# [What the task asks]
Reproduce the listing below verbatim, line by line, without altering anything.

# [Extracted data]

•••

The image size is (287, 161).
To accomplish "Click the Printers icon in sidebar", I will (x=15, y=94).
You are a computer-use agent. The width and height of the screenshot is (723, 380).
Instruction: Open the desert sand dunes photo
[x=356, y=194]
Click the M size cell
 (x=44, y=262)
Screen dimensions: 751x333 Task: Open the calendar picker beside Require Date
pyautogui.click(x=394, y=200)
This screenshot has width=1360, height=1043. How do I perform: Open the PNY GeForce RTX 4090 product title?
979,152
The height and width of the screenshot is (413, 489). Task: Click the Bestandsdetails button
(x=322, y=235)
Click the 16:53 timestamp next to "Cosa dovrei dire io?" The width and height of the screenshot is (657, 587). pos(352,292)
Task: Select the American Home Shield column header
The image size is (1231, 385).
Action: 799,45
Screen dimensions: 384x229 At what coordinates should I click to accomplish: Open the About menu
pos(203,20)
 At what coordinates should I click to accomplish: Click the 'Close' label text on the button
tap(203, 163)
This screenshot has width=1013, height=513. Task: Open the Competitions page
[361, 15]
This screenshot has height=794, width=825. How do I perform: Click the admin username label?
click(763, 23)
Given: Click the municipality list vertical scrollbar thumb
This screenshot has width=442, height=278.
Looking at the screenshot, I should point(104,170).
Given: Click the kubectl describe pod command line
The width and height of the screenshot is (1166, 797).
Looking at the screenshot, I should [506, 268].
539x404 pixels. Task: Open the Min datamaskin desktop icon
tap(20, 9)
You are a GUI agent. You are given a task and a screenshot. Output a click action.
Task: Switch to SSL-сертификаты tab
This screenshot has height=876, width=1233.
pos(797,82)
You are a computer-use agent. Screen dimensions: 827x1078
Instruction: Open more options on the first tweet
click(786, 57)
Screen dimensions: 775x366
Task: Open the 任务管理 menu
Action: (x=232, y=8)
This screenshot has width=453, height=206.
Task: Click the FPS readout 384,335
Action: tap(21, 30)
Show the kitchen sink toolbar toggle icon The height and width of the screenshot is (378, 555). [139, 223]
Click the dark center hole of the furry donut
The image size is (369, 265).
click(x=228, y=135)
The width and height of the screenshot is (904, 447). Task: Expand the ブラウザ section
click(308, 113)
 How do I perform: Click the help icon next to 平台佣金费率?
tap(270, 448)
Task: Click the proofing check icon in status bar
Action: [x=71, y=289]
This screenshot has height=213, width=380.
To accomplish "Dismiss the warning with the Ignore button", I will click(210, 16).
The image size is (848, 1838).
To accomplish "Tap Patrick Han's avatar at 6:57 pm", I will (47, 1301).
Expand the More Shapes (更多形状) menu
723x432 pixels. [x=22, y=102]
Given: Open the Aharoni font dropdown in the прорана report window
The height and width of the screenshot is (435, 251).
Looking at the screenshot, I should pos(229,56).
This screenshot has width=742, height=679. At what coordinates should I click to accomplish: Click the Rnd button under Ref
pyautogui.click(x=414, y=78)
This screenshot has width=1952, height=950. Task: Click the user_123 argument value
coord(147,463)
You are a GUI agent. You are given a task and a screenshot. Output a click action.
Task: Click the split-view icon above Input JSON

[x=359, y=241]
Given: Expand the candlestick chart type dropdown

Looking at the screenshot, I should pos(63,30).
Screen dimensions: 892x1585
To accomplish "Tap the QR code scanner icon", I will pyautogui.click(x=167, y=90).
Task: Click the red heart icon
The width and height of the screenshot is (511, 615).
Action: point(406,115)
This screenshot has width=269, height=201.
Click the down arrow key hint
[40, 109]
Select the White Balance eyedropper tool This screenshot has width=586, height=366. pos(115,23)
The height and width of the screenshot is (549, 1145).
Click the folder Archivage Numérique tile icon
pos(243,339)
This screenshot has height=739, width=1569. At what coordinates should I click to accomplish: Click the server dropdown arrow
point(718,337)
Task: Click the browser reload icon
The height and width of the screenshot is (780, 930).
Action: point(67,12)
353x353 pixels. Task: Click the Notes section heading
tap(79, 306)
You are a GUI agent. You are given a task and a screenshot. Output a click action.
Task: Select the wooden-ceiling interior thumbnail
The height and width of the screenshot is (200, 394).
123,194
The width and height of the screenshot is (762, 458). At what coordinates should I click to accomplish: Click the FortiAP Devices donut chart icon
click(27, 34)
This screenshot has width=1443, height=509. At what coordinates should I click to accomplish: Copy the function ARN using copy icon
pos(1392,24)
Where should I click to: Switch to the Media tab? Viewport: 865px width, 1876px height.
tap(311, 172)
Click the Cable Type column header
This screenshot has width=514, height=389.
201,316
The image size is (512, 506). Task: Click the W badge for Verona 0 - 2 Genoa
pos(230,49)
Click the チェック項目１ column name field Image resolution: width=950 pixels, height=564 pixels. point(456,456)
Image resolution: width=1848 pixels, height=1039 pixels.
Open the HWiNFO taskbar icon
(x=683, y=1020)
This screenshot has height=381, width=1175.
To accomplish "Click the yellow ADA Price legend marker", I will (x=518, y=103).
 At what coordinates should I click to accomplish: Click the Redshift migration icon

•••

# [Correct output]
The image size is (287, 161).
To accomplish "Click the Printers icon in sidebar", I will (x=15, y=94).
You are a computer-use agent. The width and height of the screenshot is (723, 380).
Instruction: Open the desert sand dunes photo
[x=356, y=194]
Click the M size cell
 (x=44, y=262)
Screen dimensions: 751x333 Task: Open the calendar picker beside Require Date
pyautogui.click(x=394, y=200)
This screenshot has width=1360, height=1043. How do I perform: Open the PNY GeForce RTX 4090 product title?
979,152
The height and width of the screenshot is (413, 489). Task: Click the Bestandsdetails button
(x=322, y=235)
Click the 16:53 timestamp next to "Cosa dovrei dire io?" The width and height of the screenshot is (657, 587). pos(352,292)
Task: Select the American Home Shield column header
The image size is (1231, 385).
Action: 799,45
Screen dimensions: 384x229 At what coordinates should I click to accomplish: Open the About menu
pos(203,20)
 At what coordinates should I click to accomplish: Click the 'Close' label text on the button
tap(203, 163)
This screenshot has width=1013, height=513. Task: Open the Competitions page
[361, 15]
This screenshot has height=794, width=825. How do I perform: Click the admin username label?
click(763, 23)
Given: Click the municipality list vertical scrollbar thumb
This screenshot has width=442, height=278.
Looking at the screenshot, I should point(104,170).
Given: Click the kubectl describe pod command line
The width and height of the screenshot is (1166, 797).
Looking at the screenshot, I should [506, 268].
539x404 pixels. Task: Open the Min datamaskin desktop icon
tap(20, 9)
You are a GUI agent. You are given a task and a screenshot. Output a click action.
Task: Switch to SSL-сертификаты tab
This screenshot has height=876, width=1233.
pos(797,82)
You are a computer-use agent. Screen dimensions: 827x1078
Instruction: Open more options on the first tweet
click(786, 57)
Screen dimensions: 775x366
Task: Open the 任务管理 menu
Action: (x=232, y=8)
This screenshot has width=453, height=206.
Task: Click the FPS readout 384,335
Action: tap(21, 30)
Show the kitchen sink toolbar toggle icon The height and width of the screenshot is (378, 555). [139, 223]
Click the dark center hole of the furry donut
The image size is (369, 265).
click(x=228, y=135)
The width and height of the screenshot is (904, 447). Task: Expand the ブラウザ section
click(308, 113)
 How do I perform: Click the help icon next to 平台佣金费率?
tap(270, 448)
Task: Click the proofing check icon in status bar
Action: [x=71, y=289]
This screenshot has height=213, width=380.
To accomplish "Dismiss the warning with the Ignore button", I will click(210, 16).
The image size is (848, 1838).
To accomplish "Tap Patrick Han's avatar at 6:57 pm", I will (47, 1301).
Expand the More Shapes (更多形状) menu
723x432 pixels. [x=22, y=102]
Given: Open the Aharoni font dropdown in the прорана report window
The height and width of the screenshot is (435, 251).
Looking at the screenshot, I should pos(229,56).
This screenshot has width=742, height=679. At what coordinates should I click to accomplish: Click the Rnd button under Ref
pyautogui.click(x=414, y=78)
This screenshot has width=1952, height=950. Task: Click the user_123 argument value
coord(147,463)
You are a GUI agent. You are given a task and a screenshot. Output a click action.
Task: Click the split-view icon above Input JSON

[x=359, y=241]
Given: Expand the candlestick chart type dropdown

Looking at the screenshot, I should pos(63,30).
Screen dimensions: 892x1585
To accomplish "Tap the QR code scanner icon", I will pyautogui.click(x=167, y=90).
Task: Click the red heart icon
The width and height of the screenshot is (511, 615).
Action: point(406,115)
This screenshot has width=269, height=201.
Click the down arrow key hint
[40, 109]
Select the White Balance eyedropper tool This screenshot has width=586, height=366. pos(115,23)
The height and width of the screenshot is (549, 1145).
Click the folder Archivage Numérique tile icon
pos(243,339)
This screenshot has height=739, width=1569. At what coordinates should I click to accomplish: Click the server dropdown arrow
point(718,337)
Task: Click the browser reload icon
The height and width of the screenshot is (780, 930).
Action: point(67,12)
353x353 pixels. Task: Click the Notes section heading
tap(79, 306)
You are a GUI agent. You are given a task and a screenshot. Output a click action.
Task: Select the wooden-ceiling interior thumbnail
The height and width of the screenshot is (200, 394).
123,194
The width and height of the screenshot is (762, 458). At what coordinates should I click to accomplish: Click the FortiAP Devices donut chart icon
click(27, 34)
This screenshot has width=1443, height=509. At what coordinates should I click to accomplish: Copy the function ARN using copy icon
pos(1392,24)
Where should I click to: Switch to the Media tab? Viewport: 865px width, 1876px height.
tap(311, 172)
Click the Cable Type column header
This screenshot has width=514, height=389.
201,316
The image size is (512, 506). Task: Click the W badge for Verona 0 - 2 Genoa
pos(230,49)
Click the チェック項目１ column name field Image resolution: width=950 pixels, height=564 pixels. point(456,456)
Image resolution: width=1848 pixels, height=1039 pixels.
Open the HWiNFO taskbar icon
(x=683, y=1020)
This screenshot has height=381, width=1175.
To accomplish "Click the yellow ADA Price legend marker", I will (x=518, y=103).
 At what coordinates should I click to accomplish: Click the Redshift migration icon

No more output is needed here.